## Dataset
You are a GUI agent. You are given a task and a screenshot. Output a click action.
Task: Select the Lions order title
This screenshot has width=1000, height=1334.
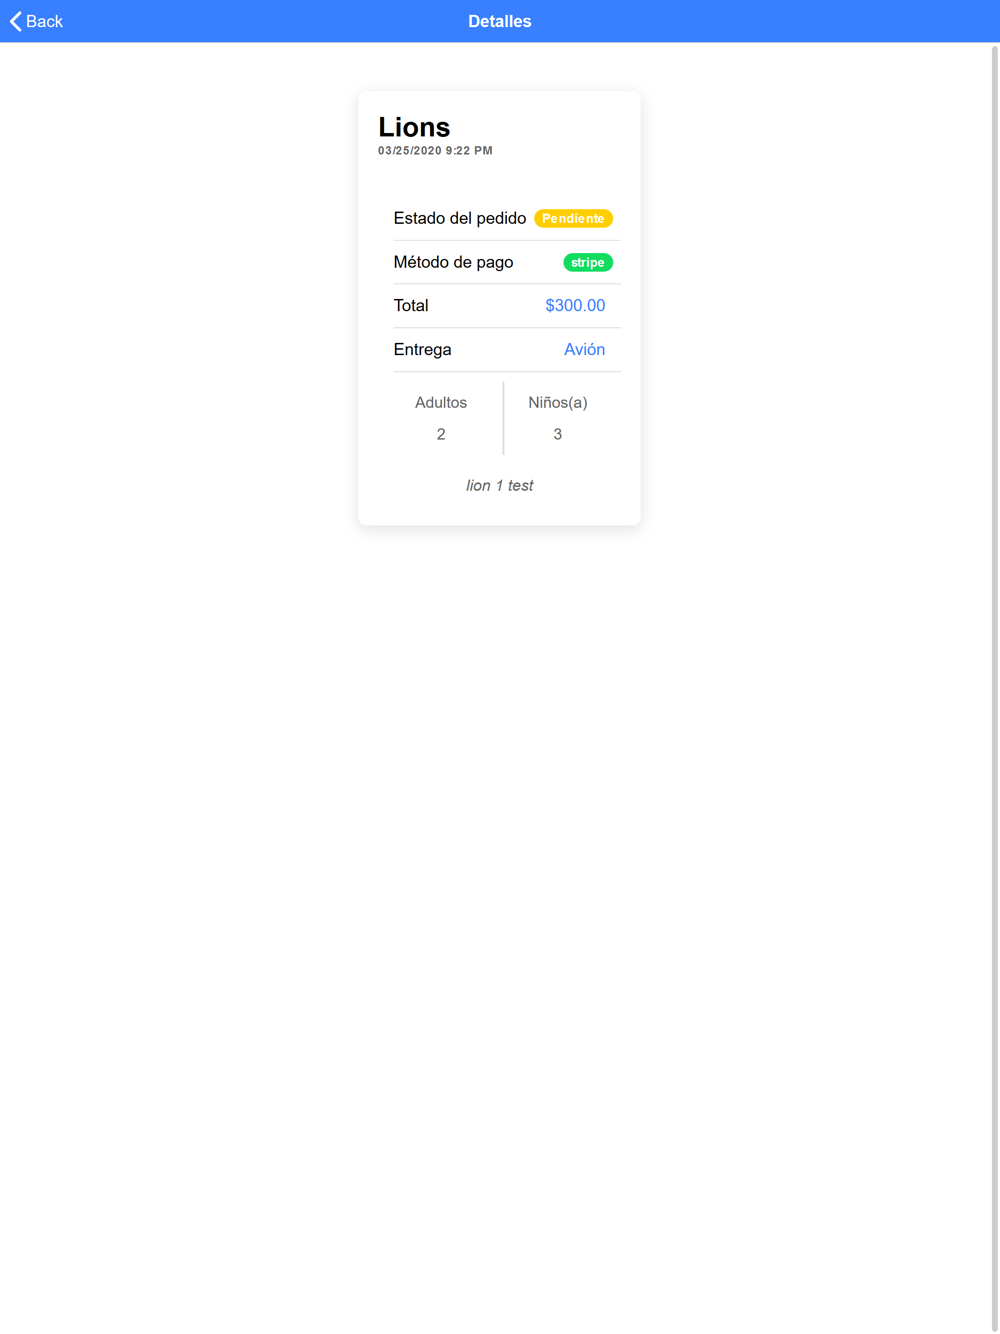click(x=414, y=127)
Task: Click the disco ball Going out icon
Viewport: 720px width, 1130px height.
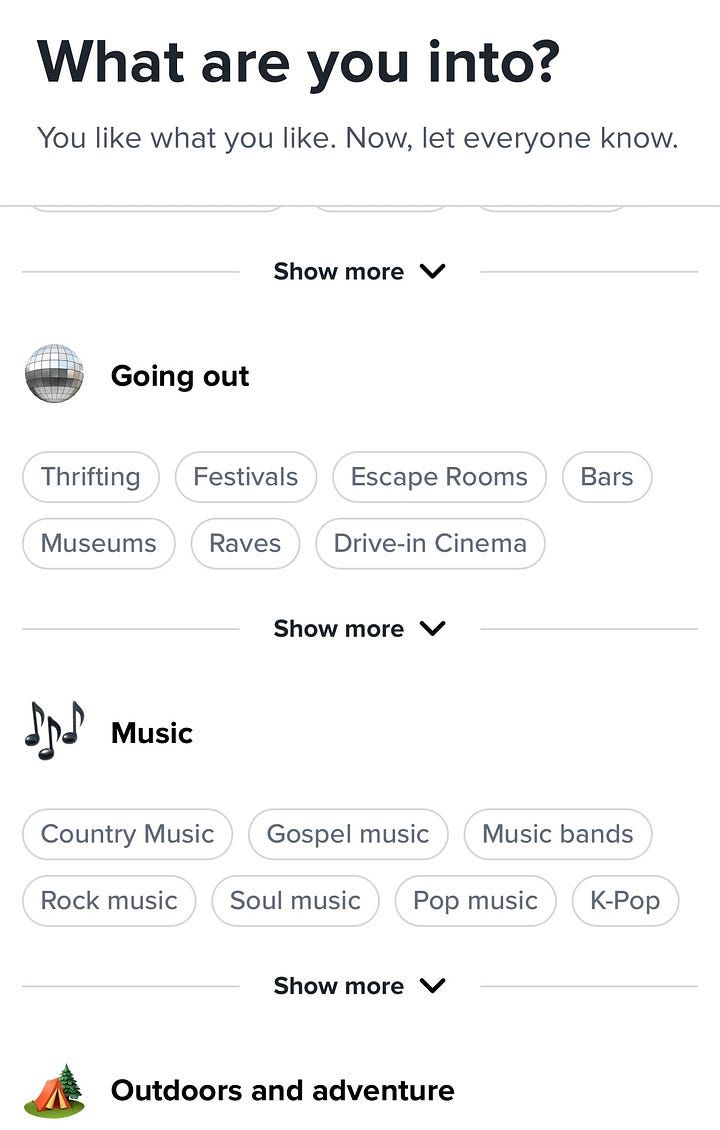Action: (54, 374)
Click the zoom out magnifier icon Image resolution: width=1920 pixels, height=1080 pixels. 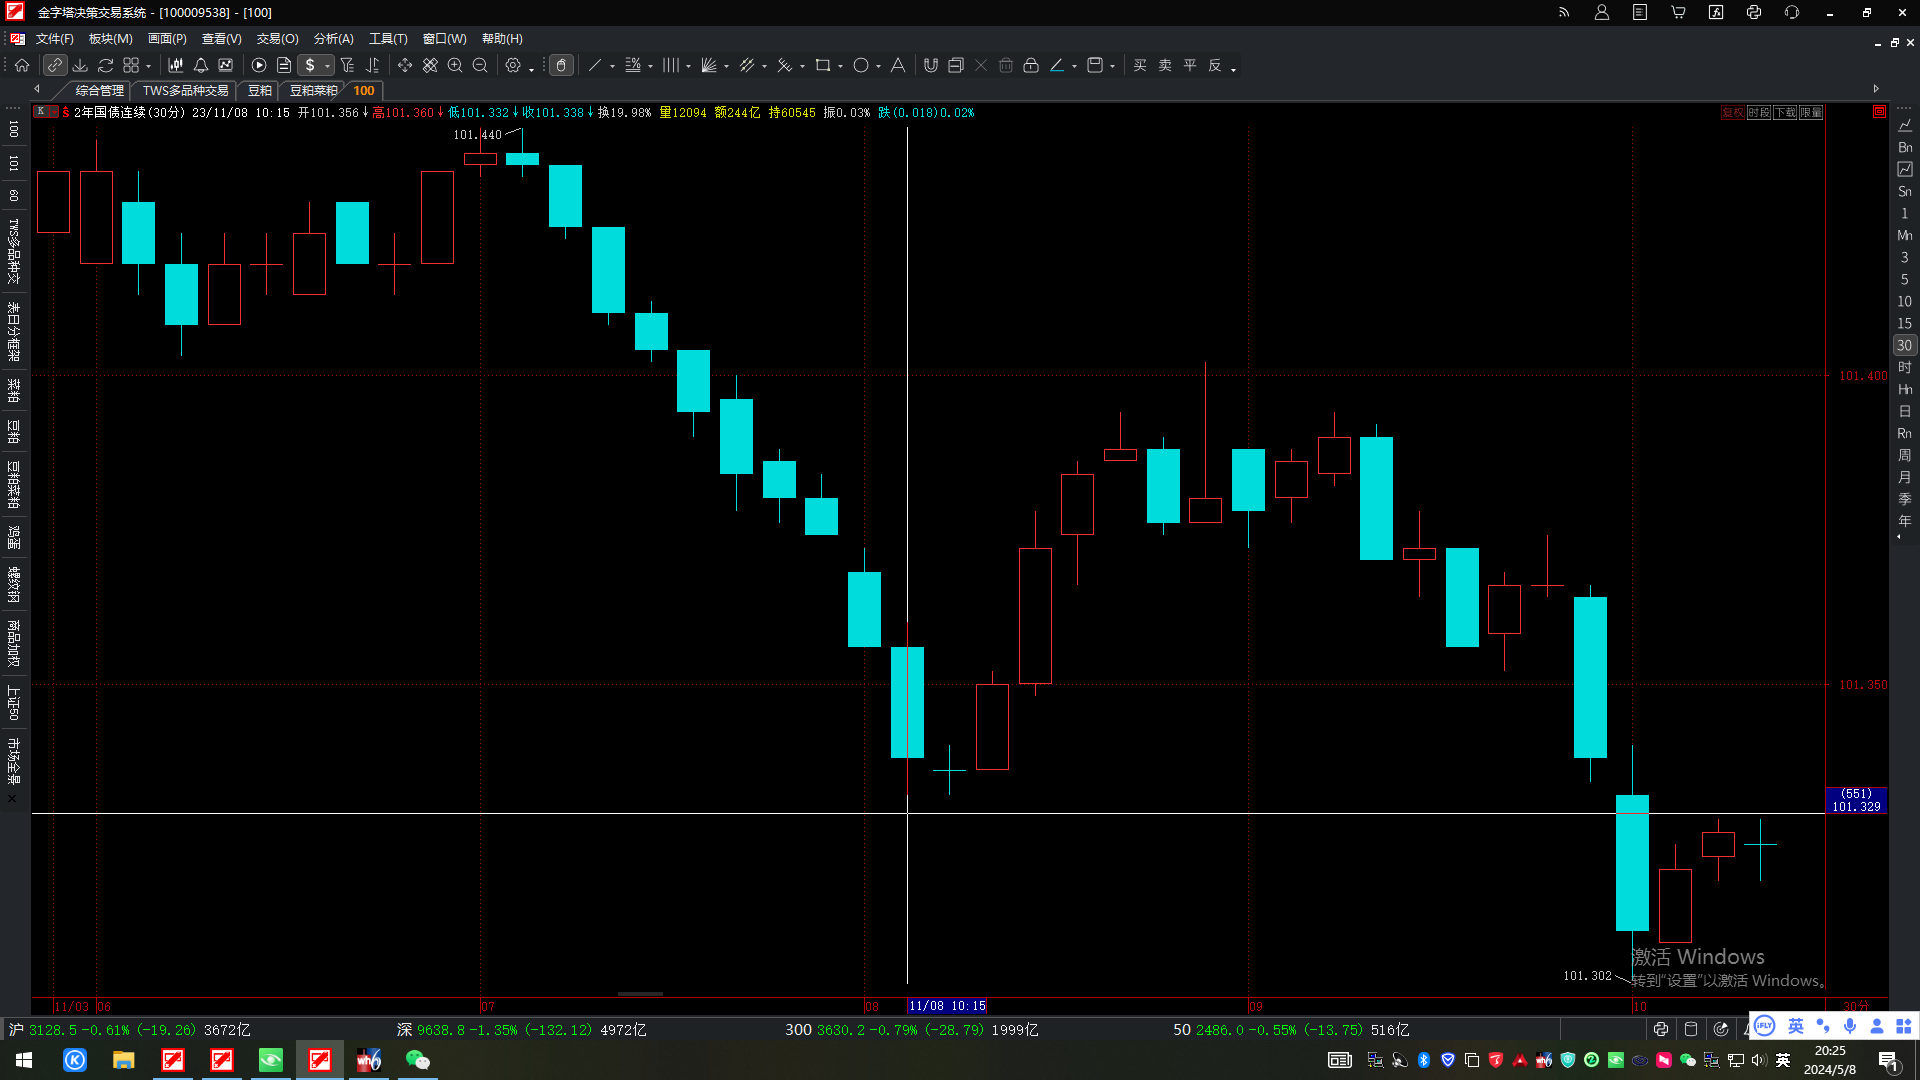point(480,65)
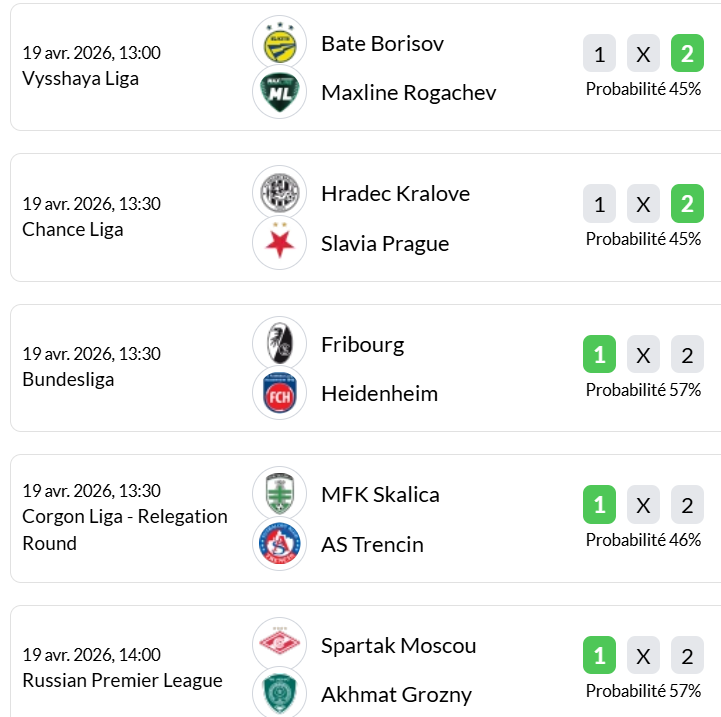Choose outcome 2 for MFK Skalica match

pos(687,506)
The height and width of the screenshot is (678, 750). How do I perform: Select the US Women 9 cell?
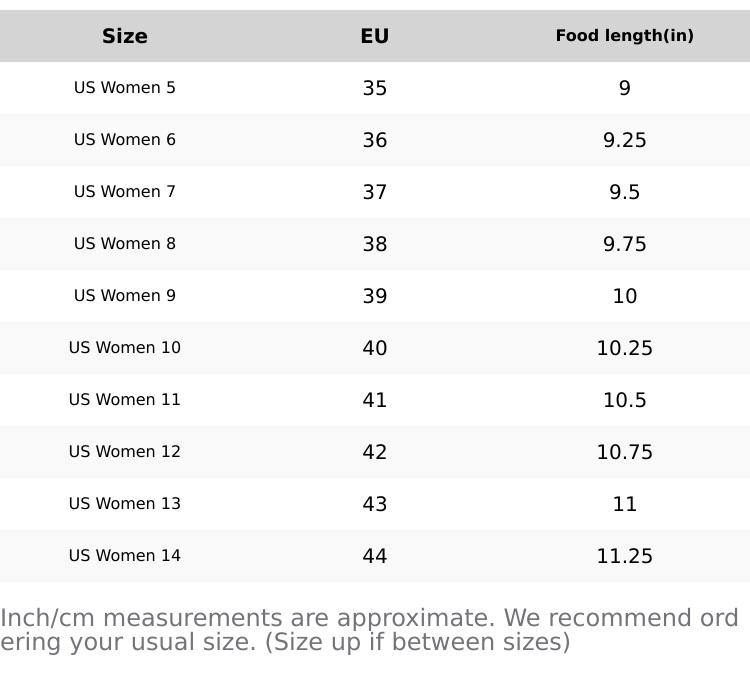pos(125,296)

## Your instructions
Retype the rows from their first line through the line with "Action: (54, 374)", including both of those lines, and leave the pictures out.

## Solution to this exercise
You are a GUI agent. You are given a task and a screenshot. Output a click action.
Task: Select the Lions order title
This screenshot has width=1000, height=1334.
click(x=414, y=127)
Task: Click the disco ball Going out icon
Viewport: 720px width, 1130px height.
Action: (54, 374)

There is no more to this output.